Black women are more likely to experience hypertensive disorders of pregnancy, some of which may be attributable to excess cases of prepregnancy hypertension. Whereas black women have the highest risks of pregnancy-related hypertension, among Asian women, Filipina, and Samoan women have risks higher than women from other subgroups, arguing for the careful and thorough collection of race/ethnicity data for the purposes of assessing maternal risk. Thus far, few data exist regarding racial differences in biological mediators of preeclampsia, such as endothelial dysfunction or responsiveness to angiotensin, to explain disparities in hypertensive disorders, but more investigation in this area is warranted. There is also evidence that paternal race/ethnicity may be associated with preeclampsia with Asian paternity associated with a reduction in the risk and racial/ethnic discordance between parents associated with a small increased risk.
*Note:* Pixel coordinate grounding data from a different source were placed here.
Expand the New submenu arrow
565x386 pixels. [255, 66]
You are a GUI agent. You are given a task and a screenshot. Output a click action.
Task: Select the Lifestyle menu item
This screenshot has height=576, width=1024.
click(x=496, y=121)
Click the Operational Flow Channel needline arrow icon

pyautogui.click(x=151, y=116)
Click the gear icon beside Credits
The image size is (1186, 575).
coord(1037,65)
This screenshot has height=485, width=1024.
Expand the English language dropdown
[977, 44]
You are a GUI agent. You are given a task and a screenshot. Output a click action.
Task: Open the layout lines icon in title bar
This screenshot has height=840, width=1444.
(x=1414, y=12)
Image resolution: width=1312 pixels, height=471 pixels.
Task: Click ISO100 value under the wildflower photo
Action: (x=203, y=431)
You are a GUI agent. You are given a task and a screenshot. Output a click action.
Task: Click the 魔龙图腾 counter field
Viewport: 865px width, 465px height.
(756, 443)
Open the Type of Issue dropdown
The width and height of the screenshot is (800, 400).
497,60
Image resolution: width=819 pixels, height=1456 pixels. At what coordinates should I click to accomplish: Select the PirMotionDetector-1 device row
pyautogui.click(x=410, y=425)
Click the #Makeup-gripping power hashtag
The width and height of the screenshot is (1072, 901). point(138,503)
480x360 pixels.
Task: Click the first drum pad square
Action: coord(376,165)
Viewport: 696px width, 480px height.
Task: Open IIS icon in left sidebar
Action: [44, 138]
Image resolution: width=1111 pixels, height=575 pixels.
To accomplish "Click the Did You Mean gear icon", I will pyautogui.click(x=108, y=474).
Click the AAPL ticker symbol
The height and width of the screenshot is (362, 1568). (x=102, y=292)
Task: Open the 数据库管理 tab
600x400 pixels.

Wide variations in risk of diabetes in pregnancy exist by race/ethnicity. As compared with white women, racial/ethnic minorities are at higher risk of entering pregnancy with preexisting diabetes, and Hispanic and Asian/Pacific Islander women are at particularly high risk for the development of gestational diabetes. Among Asians, women of Filipina and Native Hawaiian descent appear to be at highest risk, and data suggest that these women are more likely than white women or women of other Asian groups to have macrosomic infants in the setting of gestational diabetes. There is also evidence that pregnancies of white women fathered by Asian men are at increased risk of gestational diabetes as well, suggesting potential biologic or nutritional explanations.
Disparities similarly exist in the prevalence and severity of other maternal morbidities in pregnancy, such as asthma, connective tissue diseases, human immunodeficiency virus, genitourinary infections, and periodontal disease, with evidence that minorities, in particular black women, with these conditions fare worse in pregnancy than do their white counterparts.
Disparities in maternal obesity in pregnancy deserve special mention. Racial/ethnic minorities are at increased risk of prepregnancy overweight and obesity, and these conditions are associated with an ever-growing list of pregnancy complications, including preterm birth, fetal death, macrosomia, gestational diabetes, and cesarean delivery. Furthermore, the effects of obesity on the pregnancy and the severity of outcomes at higher body mass indices may differ by racial/ethnic group. Contributors to maternal overweight and obesity are many, including poor nutrition and physical and built environments, which are not conducive to exercise, and are often more prevalent among minority populations. The contribution of genetics and in utero exposures to later childhood and adult obesity are also an area of active investigation.